(Consegna 1) Copia integralmente il testo sul concerto, senza cambiare nulla.

(Testo citato)
------------
Dopo mezz’ora di buon blues energico targato Robben Ford, ospite di lusso della serata, ecco che Slowhand fa il suo ingresso in scena. Il suo soprannome lo descrive alla perfezione: cammina lentamente sul palco fino a raggiungere la propria postazione, imbraccia la sua fedele Stratocaster nera e senza proferire parola alcuna inizia la propria esibizione (ma d’altronde è risaputo che non si sia mai aperto molto verso il pubblico). Il concerto si apre con l’incalzante “Tearing Us Apart”, primo brano di un set elettrico che vede Clapton districarsi tra cover blues, la commovente “River Of Tears”, nel quale ha dimostrato, dove ancora ce ne fosse bisogno, perché ancora oggi è uno dei più grandi di tutti, e il classico “I Shot The Sheriff”, che ha infiammato il pubblico rappresentando uno dei momenti più alti della serata.
------------
(Record forniti)

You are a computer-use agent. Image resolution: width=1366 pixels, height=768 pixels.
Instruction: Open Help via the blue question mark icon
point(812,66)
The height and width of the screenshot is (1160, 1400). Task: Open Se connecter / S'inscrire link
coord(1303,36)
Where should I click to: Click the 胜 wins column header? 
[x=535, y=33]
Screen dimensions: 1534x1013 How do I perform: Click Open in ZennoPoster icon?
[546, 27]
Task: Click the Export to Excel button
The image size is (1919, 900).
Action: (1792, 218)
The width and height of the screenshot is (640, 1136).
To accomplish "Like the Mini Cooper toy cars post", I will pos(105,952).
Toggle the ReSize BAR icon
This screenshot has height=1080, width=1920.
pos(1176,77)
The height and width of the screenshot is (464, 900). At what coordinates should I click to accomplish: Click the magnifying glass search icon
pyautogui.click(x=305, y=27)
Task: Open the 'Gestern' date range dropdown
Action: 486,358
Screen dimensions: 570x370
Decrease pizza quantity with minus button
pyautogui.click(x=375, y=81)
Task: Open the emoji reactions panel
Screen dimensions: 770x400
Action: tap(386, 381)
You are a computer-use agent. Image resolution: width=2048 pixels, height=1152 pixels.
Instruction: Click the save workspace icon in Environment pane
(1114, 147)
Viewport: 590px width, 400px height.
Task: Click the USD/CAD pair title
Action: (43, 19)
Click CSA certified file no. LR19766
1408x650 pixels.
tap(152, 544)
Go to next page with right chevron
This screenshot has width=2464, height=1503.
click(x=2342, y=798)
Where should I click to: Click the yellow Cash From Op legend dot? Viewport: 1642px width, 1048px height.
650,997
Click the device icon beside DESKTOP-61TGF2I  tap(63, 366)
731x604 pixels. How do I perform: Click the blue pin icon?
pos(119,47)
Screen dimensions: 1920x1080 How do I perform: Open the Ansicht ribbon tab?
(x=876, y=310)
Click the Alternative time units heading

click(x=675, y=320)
------------
(Consegna 2) Dai record, riscrivi identiche tutte le righe dalla riga che contiene "The height and width of the screenshot is (464, 900)." giù fino a quella che contiene "Action: tap(386, 381)", entrambe incluse, e nient'altro.

(Risposta all'esercizio 1)
Dopo mezz’ora di buon blues energico targato Robben Ford, ospite di lusso della serata, ecco che Slowhand fa il suo ingresso in scena. Il suo soprannome lo descrive alla perfezione: cammina lentamente sul palco fino a raggiungere la propria postazione, imbraccia la sua fedele Stratocaster nera e senza proferire parola alcuna inizia la propria esibizione (ma d’altronde è risaputo che non si sia mai aperto molto verso il pubblico). Il concerto si apre con l’incalzante “Tearing Us Apart”, primo brano di un set elettrico che vede Clapton districarsi tra cover blues, la commovente “River Of Tears”, nel quale ha dimostrato, dove ancora ce ne fosse bisogno, perché ancora oggi è uno dei più grandi di tutti, e il classico “I Shot The Sheriff”, che ha infiammato il pubblico rappresentando uno dei momenti più alti della serata.

(Risposta all'esercizio 2)
The height and width of the screenshot is (464, 900). At what coordinates should I click to accomplish: Click the magnifying glass search icon
pyautogui.click(x=305, y=27)
Task: Open the 'Gestern' date range dropdown
Action: 486,358
Screen dimensions: 570x370
Decrease pizza quantity with minus button
pyautogui.click(x=375, y=81)
Task: Open the emoji reactions panel
Screen dimensions: 770x400
Action: tap(386, 381)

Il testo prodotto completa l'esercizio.